■ DATA EXCERPTS
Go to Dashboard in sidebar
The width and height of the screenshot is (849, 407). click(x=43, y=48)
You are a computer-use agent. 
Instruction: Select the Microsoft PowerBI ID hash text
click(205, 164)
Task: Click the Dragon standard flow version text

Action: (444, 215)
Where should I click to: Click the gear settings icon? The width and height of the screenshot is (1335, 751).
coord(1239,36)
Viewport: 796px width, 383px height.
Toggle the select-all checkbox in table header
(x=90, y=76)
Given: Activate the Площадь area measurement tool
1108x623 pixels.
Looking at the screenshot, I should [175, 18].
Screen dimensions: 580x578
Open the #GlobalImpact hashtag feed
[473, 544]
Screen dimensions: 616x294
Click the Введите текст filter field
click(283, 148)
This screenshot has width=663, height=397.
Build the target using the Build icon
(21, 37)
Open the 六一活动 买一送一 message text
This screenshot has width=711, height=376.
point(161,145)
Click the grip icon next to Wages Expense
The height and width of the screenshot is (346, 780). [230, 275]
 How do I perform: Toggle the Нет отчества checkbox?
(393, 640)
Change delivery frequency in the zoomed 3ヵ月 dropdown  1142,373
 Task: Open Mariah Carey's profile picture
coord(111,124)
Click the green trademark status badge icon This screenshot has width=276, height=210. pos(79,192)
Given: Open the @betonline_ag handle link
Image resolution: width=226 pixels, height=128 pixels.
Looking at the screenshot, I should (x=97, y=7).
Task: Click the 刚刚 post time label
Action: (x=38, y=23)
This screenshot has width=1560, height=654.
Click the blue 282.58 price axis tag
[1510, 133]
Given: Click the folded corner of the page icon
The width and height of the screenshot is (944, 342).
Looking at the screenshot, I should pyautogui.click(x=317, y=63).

■ WORK TO BE COMPLETED
Rewrite all of the material above, replacing "icon" with "button" wherever it occurs and leaving everything else unchanged.

■ SOLVED PROBLEM
Go to Dashboard in sidebar
The width and height of the screenshot is (849, 407). click(x=43, y=48)
You are a computer-use agent. 
Instruction: Select the Microsoft PowerBI ID hash text
click(205, 164)
Task: Click the Dragon standard flow version text

Action: (444, 215)
Where should I click to: Click the gear settings button? The width and height of the screenshot is (1335, 751).
coord(1239,36)
Viewport: 796px width, 383px height.
Toggle the select-all checkbox in table header
(x=90, y=76)
Given: Activate the Площадь area measurement tool
1108x623 pixels.
Looking at the screenshot, I should [175, 18].
Screen dimensions: 580x578
Open the #GlobalImpact hashtag feed
[473, 544]
Screen dimensions: 616x294
Click the Введите текст filter field
click(283, 148)
This screenshot has width=663, height=397.
Build the target using the Build button
(21, 37)
Open the 六一活动 买一送一 message text
This screenshot has width=711, height=376.
point(161,145)
Click the grip button next to Wages Expense
The height and width of the screenshot is (346, 780). [230, 275]
 How do I perform: Toggle the Нет отчества checkbox?
(393, 640)
Change delivery frequency in the zoomed 3ヵ月 dropdown  1142,373
 Task: Open Mariah Carey's profile picture
coord(111,124)
Click the green trademark status badge button This screenshot has width=276, height=210. pos(79,192)
Given: Open the @betonline_ag handle link
Image resolution: width=226 pixels, height=128 pixels.
Looking at the screenshot, I should (x=97, y=7).
Task: Click the 刚刚 post time label
Action: (x=38, y=23)
This screenshot has width=1560, height=654.
Click the blue 282.58 price axis tag
[1510, 133]
Given: Click the folded corner of the page button
The width and height of the screenshot is (944, 342).
Looking at the screenshot, I should pyautogui.click(x=317, y=63).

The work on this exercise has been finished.